COMS W4995 C++ Deep Dive for C Programmers

Iterators

Lecture outline

iterator1.cpp

  1. For_Each() using pointers to array or vector elements

    • Explain using diagram
  2. For_Each() using begin() & end()

    • For vectors, they return the appropriate pointers

    • But the same code works if we replace vector with list

      • so list::begin() can’t just return a pointer – For_Each() does ++b, which is not the right thing to do for linked list
      • it needs to be a class object for which we define operator++()
      • let’s write some pseudo-code for it
  3. Iterators

    • for (list<int>::iterator i = v.begin(); i != v.end(); ++i) {

      • begin() returns an iterator pointing at the first element
      • end() returns an iterator pointing at one PAST the last element
      • many STL functions work on the half-open element range: [ b, e )
    • for (list<int>::const_iterator i = v.begin(); i != v.end(); ++i) {

      • dereferencing iterator gives you T&
      • dereferecning const_iterator gives you const T&
    • iterator and range-for loop

      • use auto to deduce iterator type
      • range-for loop simply uses begin() & end()
  4. Subtleties in For_Each() implementation

    • why not (b < e) instead of (b != e)?
      • we will discuss iterator categories later
    • why not b++ instead of ++b?
      • consider how one would implement prefix and postfix increments:

        iterator& operator();     // prefix increment
        iterator  operator(int);  // postfix increment
        

iterator2.cpp

  1. std::copy()

    • See possible implementation from cppreference.com
    • It simply assumes that the target container has enough space
  2. ()-initializer vs. {}-initializer

    • Try the following two differnt initializers:

      vector<int> v2(5);
      vector<int> v2{5};
      
    • For STL containers, the ()-initializer syntax is for sizes and the {}-initializer syntax is for a list of elements

  3. vector( std::initializer_list<T> init )

    • When an object is initialized with a brace-enclosed initializer list, and a constructor takes a std::initializer_list parameter, a std::initializer_list object is automatically constructed

    • std::initializer_list<T> is a lightweight viewer object that provides access to an array of the initializers, which may have been placed in read-only memory by the compiler

    • std::initializer_list can be implemented with a pointer and the length of the underlying array; copying a std::initializer_list does not copy the underlying array

    • std::initializer_list provides begin() and end()

  4. Iterator that calls push_back()

    • IteratorThatPushes class code walk-thru

      vector<int> v2;
      copy(v1.begin(), v1.end(), IteratorThatPushes<vector<int>>{v2});
      copy(v1.begin(), v1.end(), IteratorThatPushes{v2});
      
    • STL version:

      copy(v1.begin(), v1.end(), back_inserter(v2));
      
  5. ostream_iterator

    • Iterator that writes to any ostream object

      ostream_iterator<int> oi {cout, "\n"};
      copy(v2.begin(), v2.end(), oi);
      
  6. istream_iterator

    • Iterator that reads from any istream object

      vector<int> v2;
      istream_iterator<int> iib {cin};
      istream_iterator<int> iie {};
      
      copy(iib, iie, back_inserter(v2));
            
      reverse(v2.begin(), v2.end());
      
  7. Iterator Categories

    • Iterator categories are not concrete types.

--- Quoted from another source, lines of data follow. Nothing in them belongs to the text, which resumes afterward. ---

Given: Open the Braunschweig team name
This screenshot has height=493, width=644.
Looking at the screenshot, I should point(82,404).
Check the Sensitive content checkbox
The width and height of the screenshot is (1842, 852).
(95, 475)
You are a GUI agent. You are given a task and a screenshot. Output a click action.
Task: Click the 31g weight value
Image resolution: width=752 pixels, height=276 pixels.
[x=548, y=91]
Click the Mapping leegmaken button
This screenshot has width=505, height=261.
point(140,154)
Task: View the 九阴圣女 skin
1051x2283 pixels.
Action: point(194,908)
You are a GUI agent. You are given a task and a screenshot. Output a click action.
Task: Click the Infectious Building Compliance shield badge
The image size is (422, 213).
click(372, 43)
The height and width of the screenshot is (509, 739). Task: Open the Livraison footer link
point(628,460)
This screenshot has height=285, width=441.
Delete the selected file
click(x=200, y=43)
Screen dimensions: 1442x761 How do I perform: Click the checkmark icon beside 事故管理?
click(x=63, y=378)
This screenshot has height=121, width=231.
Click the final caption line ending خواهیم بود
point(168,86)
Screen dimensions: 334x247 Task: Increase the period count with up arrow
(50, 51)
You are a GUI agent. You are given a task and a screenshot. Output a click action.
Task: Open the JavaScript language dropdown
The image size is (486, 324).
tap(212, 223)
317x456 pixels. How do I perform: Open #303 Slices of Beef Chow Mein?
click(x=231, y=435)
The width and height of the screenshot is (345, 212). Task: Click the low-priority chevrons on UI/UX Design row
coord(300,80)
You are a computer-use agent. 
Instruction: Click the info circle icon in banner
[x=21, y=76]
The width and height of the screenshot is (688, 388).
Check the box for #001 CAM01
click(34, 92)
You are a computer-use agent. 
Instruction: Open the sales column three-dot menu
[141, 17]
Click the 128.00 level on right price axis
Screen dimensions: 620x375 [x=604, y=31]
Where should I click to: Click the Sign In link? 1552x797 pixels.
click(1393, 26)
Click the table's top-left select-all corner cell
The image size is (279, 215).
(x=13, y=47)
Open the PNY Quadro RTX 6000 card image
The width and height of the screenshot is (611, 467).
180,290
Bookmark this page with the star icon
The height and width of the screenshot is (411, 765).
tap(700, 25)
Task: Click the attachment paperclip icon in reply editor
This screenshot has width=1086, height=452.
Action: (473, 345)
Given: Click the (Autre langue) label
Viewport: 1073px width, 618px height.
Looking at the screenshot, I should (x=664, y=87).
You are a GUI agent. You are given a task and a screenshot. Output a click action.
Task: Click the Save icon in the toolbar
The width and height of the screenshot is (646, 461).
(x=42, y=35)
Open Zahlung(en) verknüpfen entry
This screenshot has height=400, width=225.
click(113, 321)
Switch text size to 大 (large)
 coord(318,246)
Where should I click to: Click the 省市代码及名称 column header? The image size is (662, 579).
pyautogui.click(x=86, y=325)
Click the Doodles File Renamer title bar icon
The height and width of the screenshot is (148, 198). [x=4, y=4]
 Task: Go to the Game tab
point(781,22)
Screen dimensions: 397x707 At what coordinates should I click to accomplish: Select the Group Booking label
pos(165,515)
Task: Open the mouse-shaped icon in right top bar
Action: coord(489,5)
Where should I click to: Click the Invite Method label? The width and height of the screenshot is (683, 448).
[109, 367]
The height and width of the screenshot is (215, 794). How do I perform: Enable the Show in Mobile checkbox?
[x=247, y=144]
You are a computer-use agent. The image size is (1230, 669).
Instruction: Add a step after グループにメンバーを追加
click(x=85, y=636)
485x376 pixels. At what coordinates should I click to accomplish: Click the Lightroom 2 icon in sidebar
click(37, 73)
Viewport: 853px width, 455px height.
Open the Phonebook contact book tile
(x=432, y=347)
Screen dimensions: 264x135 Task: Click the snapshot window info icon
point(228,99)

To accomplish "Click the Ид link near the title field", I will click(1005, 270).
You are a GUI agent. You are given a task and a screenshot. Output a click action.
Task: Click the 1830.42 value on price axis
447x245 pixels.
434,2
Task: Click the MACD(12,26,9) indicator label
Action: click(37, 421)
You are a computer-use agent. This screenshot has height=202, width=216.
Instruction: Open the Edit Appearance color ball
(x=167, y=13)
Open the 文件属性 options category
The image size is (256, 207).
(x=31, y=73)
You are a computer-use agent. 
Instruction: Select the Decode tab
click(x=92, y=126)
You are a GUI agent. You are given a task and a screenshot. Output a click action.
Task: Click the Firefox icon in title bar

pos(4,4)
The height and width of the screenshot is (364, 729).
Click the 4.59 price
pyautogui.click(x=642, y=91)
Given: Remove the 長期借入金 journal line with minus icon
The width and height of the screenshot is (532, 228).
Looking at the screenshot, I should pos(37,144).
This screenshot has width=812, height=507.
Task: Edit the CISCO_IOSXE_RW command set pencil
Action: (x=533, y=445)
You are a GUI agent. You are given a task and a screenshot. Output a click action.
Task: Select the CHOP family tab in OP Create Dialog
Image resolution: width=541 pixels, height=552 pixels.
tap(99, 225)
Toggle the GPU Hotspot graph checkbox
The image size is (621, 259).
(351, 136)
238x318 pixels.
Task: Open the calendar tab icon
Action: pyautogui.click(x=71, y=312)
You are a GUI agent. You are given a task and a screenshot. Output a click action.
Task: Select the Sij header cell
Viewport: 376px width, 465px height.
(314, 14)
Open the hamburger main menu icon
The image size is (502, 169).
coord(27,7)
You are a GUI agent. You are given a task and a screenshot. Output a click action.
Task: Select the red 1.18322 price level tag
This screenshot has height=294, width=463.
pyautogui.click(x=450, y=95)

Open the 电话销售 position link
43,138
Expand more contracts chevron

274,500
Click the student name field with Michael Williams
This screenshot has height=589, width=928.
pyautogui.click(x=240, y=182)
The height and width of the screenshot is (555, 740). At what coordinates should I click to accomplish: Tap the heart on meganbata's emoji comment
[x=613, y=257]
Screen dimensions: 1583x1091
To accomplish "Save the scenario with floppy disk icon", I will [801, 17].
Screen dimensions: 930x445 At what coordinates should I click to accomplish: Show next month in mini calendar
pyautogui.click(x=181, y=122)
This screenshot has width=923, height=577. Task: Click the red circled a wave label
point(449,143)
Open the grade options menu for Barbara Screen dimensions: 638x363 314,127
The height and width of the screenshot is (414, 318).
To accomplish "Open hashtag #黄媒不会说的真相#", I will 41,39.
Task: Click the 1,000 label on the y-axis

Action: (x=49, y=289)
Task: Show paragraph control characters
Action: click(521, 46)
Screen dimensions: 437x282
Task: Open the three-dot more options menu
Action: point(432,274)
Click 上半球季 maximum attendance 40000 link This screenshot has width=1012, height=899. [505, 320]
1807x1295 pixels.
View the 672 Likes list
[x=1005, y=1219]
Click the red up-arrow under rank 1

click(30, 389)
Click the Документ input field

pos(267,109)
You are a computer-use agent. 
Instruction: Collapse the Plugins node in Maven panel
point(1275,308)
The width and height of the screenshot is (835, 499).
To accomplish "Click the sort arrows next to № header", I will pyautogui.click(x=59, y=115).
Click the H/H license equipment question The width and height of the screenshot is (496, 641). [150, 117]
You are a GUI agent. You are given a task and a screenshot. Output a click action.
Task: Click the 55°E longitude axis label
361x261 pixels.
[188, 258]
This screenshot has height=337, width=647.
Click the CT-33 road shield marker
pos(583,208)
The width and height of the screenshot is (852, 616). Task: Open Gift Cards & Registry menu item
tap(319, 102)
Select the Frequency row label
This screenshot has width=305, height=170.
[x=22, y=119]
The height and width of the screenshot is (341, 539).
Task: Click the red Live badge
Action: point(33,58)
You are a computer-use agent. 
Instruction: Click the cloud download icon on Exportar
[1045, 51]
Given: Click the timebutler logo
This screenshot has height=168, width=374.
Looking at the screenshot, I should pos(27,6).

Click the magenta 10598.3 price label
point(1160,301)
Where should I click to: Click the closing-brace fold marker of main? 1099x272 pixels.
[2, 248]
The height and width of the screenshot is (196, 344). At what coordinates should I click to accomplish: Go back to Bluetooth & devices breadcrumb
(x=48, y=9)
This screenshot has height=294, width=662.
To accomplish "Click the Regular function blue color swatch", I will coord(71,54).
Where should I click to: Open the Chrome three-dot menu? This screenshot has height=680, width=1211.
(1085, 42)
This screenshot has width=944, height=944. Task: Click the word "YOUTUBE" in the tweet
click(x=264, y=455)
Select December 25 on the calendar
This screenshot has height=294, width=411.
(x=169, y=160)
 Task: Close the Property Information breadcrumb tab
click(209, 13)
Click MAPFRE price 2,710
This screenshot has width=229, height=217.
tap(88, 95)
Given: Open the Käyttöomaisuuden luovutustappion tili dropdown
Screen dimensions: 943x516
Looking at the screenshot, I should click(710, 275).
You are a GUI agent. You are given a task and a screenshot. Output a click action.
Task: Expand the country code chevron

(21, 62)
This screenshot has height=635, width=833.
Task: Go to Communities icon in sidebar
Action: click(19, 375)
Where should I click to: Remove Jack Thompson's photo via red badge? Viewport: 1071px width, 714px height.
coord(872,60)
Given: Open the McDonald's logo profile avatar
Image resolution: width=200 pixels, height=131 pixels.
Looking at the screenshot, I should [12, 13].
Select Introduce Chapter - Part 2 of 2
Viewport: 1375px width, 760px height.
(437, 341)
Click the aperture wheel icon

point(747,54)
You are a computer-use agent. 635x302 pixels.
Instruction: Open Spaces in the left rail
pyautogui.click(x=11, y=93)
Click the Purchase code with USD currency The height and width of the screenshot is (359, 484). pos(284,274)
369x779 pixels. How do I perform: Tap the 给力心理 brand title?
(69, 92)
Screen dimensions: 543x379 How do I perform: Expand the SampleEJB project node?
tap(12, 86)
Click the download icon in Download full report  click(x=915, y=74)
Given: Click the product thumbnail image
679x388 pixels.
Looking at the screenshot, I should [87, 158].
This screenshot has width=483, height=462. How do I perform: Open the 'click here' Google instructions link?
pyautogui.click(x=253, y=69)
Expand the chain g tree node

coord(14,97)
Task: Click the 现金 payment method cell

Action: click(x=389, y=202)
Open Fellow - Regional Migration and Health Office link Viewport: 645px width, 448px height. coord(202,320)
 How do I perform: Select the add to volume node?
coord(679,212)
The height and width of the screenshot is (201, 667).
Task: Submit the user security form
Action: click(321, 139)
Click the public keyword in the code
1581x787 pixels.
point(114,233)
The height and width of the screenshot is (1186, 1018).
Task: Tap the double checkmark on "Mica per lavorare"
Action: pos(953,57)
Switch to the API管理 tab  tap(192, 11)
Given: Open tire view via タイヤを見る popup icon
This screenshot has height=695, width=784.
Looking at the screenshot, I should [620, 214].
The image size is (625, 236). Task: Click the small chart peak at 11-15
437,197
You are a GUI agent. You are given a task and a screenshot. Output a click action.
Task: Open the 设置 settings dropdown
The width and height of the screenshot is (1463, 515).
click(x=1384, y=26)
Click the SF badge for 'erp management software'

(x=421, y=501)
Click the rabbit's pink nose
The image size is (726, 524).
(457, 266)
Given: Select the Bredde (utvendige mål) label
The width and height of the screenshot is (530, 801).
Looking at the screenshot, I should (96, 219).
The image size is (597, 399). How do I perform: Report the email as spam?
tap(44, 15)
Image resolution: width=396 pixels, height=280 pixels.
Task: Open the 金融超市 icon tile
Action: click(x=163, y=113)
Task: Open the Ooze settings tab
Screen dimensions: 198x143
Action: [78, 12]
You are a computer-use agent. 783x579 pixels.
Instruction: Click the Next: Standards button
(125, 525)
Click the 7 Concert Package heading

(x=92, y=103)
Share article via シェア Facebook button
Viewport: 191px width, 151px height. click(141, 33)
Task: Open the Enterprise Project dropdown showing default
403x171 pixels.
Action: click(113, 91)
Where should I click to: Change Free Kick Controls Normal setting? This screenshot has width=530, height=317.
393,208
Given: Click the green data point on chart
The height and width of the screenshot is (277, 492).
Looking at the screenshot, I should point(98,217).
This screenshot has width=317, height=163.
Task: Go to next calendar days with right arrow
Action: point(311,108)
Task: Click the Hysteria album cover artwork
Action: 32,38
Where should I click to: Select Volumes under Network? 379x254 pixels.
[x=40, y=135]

They are defined conceptually by their capabilities – i.e., by the set of operations that they support.

    • LegacyOutputIterator: supports writing and single-pass increment
    • LegacyInputIterator: supports reading and single-pass increment

    • LegacyForwardIterator: InputIter + multi-pass increment
    • LegacyBidirectionalIterator: ForwardIter + decrement
    • LegacyRandomAccessIterator: BidirIter + O(1) element access
    • LegacyContiguousIterator (since C++17): RandomIter + contiguous memory
  8. Iterator Concepts (since C++20)

    • C++20 turned the idea of these capabilities into a laguage feature called “Concepts”

    • Iterator Categories were reworked into a similar but slightly different taxonomy called Iterator Concepts.

    • The old iterator category names were prepended with “Legacy”.